Folha - Mas nesse confronto, que o sr. chama de linguístico, o presidente cobrou do Judiciário a iniciativa de reformar sua estrutura, e o ministro Sepúlveda Pertence (presidente do STF) disse que a reforma não tinha saído por falta de empenho do próprio governo. De quem é a culpa?
Jobim - O presidente se referiu a reformas regimentais que possam acelerar o procedimento interno. Não se imagina que a reforma exclusiva da Constituição vai mudar tudo. É a velha concepção bacharelesca, que acha que reforma é alterar lei, quando, na verdade, você tem alteração de procedimentos internos.
O que pode ser feito? Uma das coisas é escrever menos. Outra: creio que há necessidade de um juízo crítico interno. Às vezes, a discussão se limita a estabelecer quem tem mais poder.
Por exemplo, na discussão da súmula vinculante, os juízes de primeiro grau criticam. Isso é falso. Está se definindo que as interpretações da lei, feitas de forma reiterada pelos tribunais superiores, consolidam-se e passam a ser obrigatórias para todos.
Eu tive uma atividade muito intensa no Congresso e cheguei à seguinte conclusão: a lei, quanto mais clara, menos maioria consegue.

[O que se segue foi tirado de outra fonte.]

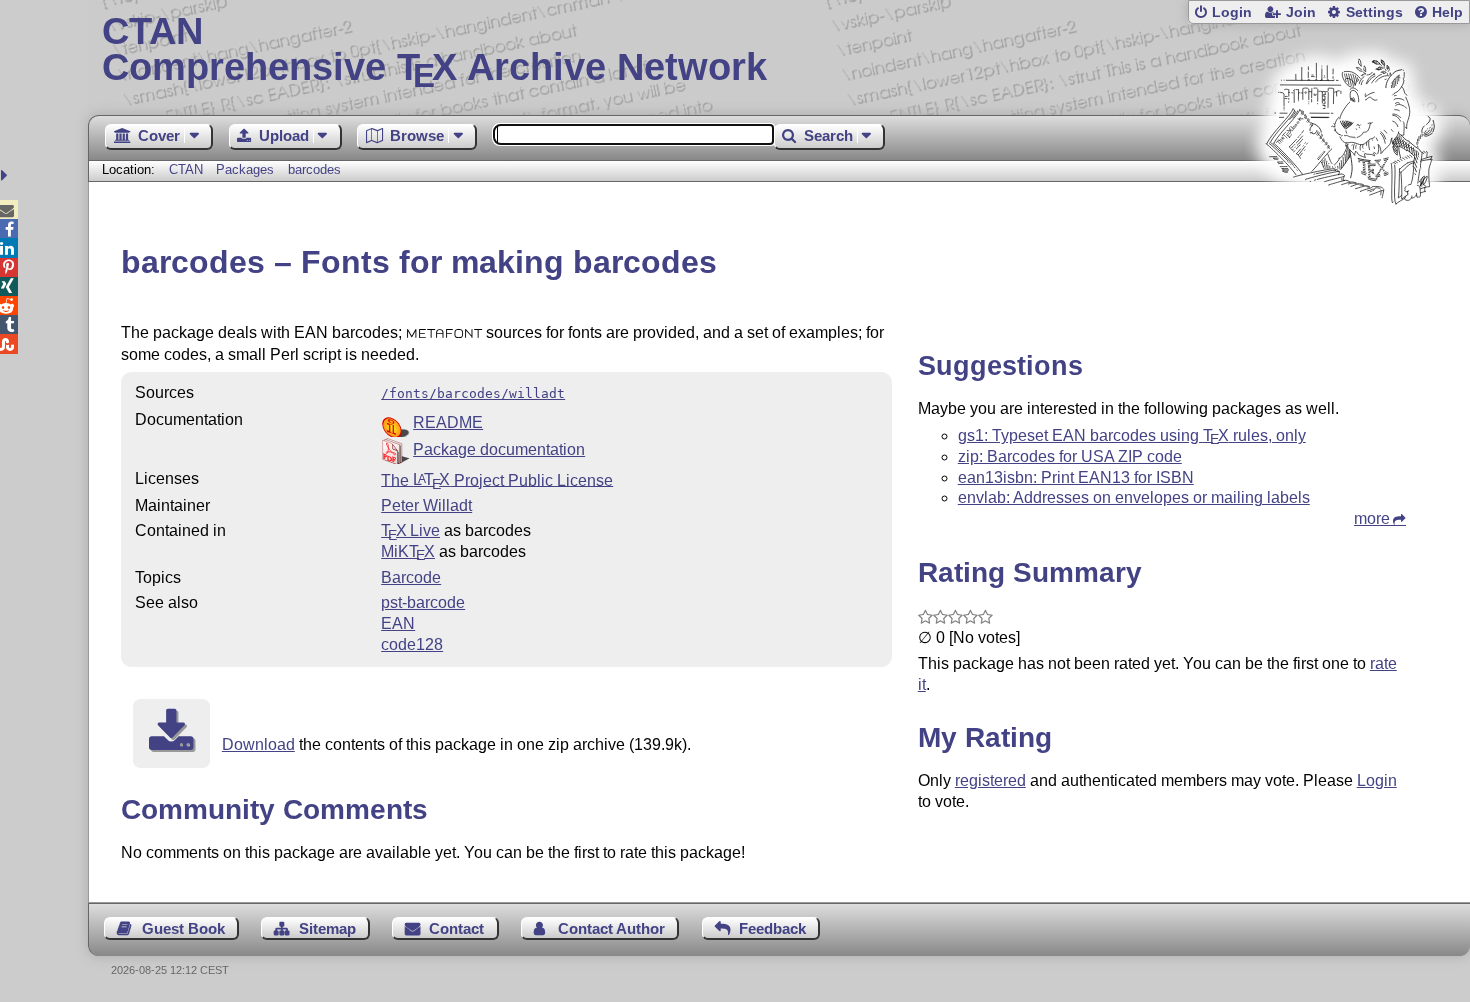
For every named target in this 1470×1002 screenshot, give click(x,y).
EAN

Cada vez mais se introduziram na lei brasileira advérbios de modos e adjetivos. Então, quando não há uma hegemonia de pensamento dentro do Congresso, a ambiguidade da lei é condição para a sua aprovação.
Folha - É esse o motivo de tantas leis ambíguas, leis contestadas?
Jobim - É. Então, se você diz que a autoridade judicial pode escolher aleatoriamente qualquer sentido para a interpretação das leis, você está passando insegurança ao cidadão.
Há pesquisas muito interessantes feitas por organismos internacionais vinculando o nível de confiabilidade do Poder Judiciário à taxa de desenvolvimento. Ninguém faz investimentos de longo prazo quando tem sistemas judiciais não confiáveis.
Para ser confiável, a Justiça precisa atender a três pré-requisitos: primeiro, o acesso; segundo, previsibilidade de suas decisões; terceiro, a produção de sentenças em tempo tolerável.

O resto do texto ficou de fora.